● **Excerto do texto**
= = = = = = =
2.- A Autora é viúva do seu falecido marido - BBB - o qual era trabalhador na empresa EEE, SA., desempenhando na mesma a função de encarregado de obra.
3.- A entidade patronal tinha transferido a sua responsabilidade por acidentes de trabalho para as Rés Companhia de Seguros CCC SA e Companhia de Seguros DDD SA, na proporção de 60% e 40%.
4.-A responsabilidade decorrente da referida apólice estava distribuída pelas Rés Seguradoras, em regime de co-seguro, cabendo à CCC 60% e à DDD 40%.
5.- No dia 27 de Junho de 2014, pelas 11h20m, numa obra que a entidade patronal estava a executar, na Rua (…), em Lisboa, nesse local, e dia e hora, faleceu o trabalhador, em plena actividade laboral.
6.-No relatório de autópsia é descrita a causa da morte do sinistrado como sendo devido a enfarte recente do miocárdio, por ateroscleróse coronária cardíaca e generalizada grave.
7.- De acordo com as conclusões do relatório da autópsia, a morte de BBB “foi devido a enfarte recente do miocárdio, por aterosclerose coronária cardíaca e generalizada grave” “Esta constitui causa de morte natural”.
= = = = = = =
● **Exercícios**
• a. Enumere todas as empresas mencionadas no excerto sobre a morte do trabalhador.
• b. Transcreva do excerto sobre a morte do trabalhador o trecho que começa em "2.- A Autora" e termina em "de 60% e 40%.".

● **Material fornecido**
= = = = = = =
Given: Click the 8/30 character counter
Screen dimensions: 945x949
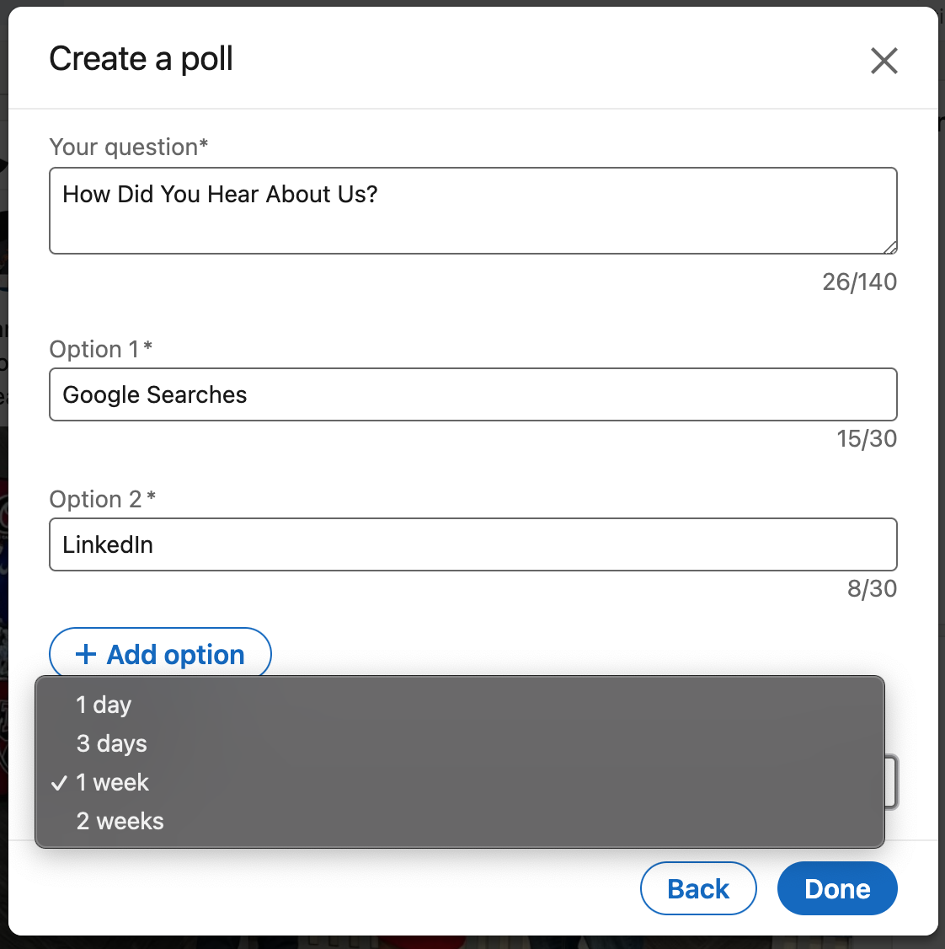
= = = = = = =
● **Respostas**
• a. EEE, SA.; Companhia de Seguros CCC SA; Companhia de Seguros DDD SA

• b.
2.- A Autora é viúva do seu falecido marido - BBB - o qual era trabalhador na empresa EEE, SA., desempenhando na mesma a função de encarregado de obra.
3.- A entidade patronal tinha transferido a sua responsabilidade por acidentes de trabalho para as Rés Companhia de Seguros CCC SA e Companhia de Seguros DDD SA, na proporção de 60% e 40%.